Pillow presenta una pasta sonica al sapor di bordoni, siano essi layer chitarristici, fisarmoniche o sovraincisioni vocali, ricordando quella scena nordeuropea che fece sussultare la stampa specializzata qualche anno fa. Lo fa con l’ abilità di un pubblicitario, alimentando il furore creativo di citazioni, suggestioni e subdoli effetti priming connessi alla voce di Thom Yorke, ai Mùm ed al fantastico frociazzo che mormora nei Sigur Ròs.
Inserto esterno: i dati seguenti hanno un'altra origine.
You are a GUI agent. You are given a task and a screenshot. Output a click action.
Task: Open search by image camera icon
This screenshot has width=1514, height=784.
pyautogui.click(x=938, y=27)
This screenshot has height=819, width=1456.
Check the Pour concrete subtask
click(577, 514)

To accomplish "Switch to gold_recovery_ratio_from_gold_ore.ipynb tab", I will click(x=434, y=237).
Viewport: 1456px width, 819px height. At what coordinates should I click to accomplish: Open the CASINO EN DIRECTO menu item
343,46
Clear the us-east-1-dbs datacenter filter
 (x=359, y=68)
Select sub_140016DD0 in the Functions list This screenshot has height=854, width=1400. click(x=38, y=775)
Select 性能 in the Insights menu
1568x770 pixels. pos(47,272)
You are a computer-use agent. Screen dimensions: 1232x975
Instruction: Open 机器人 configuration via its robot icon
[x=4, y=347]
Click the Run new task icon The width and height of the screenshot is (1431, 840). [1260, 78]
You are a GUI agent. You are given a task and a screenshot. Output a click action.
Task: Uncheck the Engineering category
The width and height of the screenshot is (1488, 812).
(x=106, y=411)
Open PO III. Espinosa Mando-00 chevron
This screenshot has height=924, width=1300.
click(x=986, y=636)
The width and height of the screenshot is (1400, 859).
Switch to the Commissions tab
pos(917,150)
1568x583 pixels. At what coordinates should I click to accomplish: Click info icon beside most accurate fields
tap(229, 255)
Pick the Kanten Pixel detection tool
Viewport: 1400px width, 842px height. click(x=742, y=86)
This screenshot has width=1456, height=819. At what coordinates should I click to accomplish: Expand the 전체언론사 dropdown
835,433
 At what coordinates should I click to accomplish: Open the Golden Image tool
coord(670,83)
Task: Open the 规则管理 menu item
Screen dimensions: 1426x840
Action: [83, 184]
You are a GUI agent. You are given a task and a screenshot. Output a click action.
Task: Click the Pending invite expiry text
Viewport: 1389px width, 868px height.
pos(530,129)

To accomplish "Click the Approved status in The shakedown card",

Così facendo Pillow, come Coca Cola ed i suoi inserti subliminali, sa che il popolo indie ben disposto apprezzerà e sentirà il bisogno di dissetarsi anche se sottoposto a frazioni musicali misurabili in millisecondi. Sa anche trattare con quelli come me, gente che beve quotidianamente analcolici mori sentendo il bisogno di esternare la differente esperienza insita in ogni sorso, dribblando il mio (presunto) occhio critico e lasciandomi inconsciamente con un sorrisetto di approvazione subito al primo ascolto.
Pillow è un musicista esperto, uno che conosce bene i suoi gusti, quelli della fascia di mercato che va a coprire, nonchè la psicoacustica. Nel suo disco non c’ è molta sperimentazione, credo che i suoi pezzi nascano con l’idea di suonare così fin dal principio e, fino a quando farà dischi come questo, non posso che applaudire. Moderatamente, ma con compiacimento.
Manca certamente il randomico colpo di genio, quel quid che mi fa considerare il lavoro di Richard D. James pietra di paragone pur dopo aver ascoltato “ Classics” , ma tutto sommato forse è meglio così, specialmente in un genere il cui compito non è né quello di esprimere la visceralità emotiva romantica né tantomeno la fredda analiticità.
Pillow parla con parole quotidiane, quelle del panettiere di fiducia, dell’ operatore ecologico e del migliore amico, parole vicine alla normalità di tutti quelli che, almeno una volta nella vita, una mattina hanno desiderato restare nel letto caldo, abbracciati a qualcuno, guardando l’ ennesima replica di Casa Keaton su un canale locale.